• _Saved entries_:
+ + +

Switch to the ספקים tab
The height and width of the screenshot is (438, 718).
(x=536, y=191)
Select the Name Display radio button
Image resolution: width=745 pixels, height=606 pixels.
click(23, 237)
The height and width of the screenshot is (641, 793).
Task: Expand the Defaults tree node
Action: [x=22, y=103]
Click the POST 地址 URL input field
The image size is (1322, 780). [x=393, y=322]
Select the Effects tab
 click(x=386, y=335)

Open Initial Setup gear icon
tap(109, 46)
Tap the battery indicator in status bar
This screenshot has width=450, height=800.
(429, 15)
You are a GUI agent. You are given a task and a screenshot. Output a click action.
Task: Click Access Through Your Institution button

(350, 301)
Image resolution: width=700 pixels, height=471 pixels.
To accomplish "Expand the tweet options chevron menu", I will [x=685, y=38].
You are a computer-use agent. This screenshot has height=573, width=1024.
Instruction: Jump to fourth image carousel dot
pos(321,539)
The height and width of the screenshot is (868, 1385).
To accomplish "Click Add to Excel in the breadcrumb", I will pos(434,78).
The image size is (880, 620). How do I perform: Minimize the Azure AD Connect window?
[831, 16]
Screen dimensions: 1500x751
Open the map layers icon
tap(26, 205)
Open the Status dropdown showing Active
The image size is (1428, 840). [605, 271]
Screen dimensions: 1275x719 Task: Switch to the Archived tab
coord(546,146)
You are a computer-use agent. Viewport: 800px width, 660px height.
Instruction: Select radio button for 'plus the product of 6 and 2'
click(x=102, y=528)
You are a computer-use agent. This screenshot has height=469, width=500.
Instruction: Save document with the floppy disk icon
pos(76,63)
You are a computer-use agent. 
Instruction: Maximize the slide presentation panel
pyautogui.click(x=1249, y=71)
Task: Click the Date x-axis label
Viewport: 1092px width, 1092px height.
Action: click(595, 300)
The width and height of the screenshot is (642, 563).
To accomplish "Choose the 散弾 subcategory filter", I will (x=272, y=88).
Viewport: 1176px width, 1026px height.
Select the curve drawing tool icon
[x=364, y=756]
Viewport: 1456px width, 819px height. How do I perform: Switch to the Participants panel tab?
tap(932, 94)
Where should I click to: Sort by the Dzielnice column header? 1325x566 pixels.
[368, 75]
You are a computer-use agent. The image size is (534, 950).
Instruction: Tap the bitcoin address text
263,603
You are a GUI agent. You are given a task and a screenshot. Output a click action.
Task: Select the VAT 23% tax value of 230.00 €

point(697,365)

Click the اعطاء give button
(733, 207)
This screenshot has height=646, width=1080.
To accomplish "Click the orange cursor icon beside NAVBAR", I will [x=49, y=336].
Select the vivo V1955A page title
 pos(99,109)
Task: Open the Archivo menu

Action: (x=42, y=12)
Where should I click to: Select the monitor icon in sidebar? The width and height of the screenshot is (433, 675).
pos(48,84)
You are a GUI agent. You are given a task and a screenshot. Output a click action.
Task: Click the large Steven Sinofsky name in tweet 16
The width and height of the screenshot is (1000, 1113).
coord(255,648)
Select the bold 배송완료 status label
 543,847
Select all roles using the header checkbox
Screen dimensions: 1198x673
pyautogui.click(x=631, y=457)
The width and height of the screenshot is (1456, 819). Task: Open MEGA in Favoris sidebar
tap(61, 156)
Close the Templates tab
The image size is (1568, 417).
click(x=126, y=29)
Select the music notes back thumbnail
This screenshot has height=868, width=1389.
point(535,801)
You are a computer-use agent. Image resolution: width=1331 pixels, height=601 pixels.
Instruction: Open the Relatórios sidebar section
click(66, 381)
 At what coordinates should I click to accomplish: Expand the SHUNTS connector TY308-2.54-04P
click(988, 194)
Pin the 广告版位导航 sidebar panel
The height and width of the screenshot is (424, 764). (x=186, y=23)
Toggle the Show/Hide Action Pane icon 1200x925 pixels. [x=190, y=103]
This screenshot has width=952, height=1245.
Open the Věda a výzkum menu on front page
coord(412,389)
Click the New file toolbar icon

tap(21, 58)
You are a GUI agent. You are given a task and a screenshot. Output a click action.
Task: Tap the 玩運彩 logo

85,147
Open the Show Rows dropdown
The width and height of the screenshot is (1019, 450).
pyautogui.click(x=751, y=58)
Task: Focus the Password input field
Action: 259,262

+ + +

• _TRY IT_: Reply with nothing but the number of lines in the data that include the word "computer".

• _YOUR RESPONSE_: 6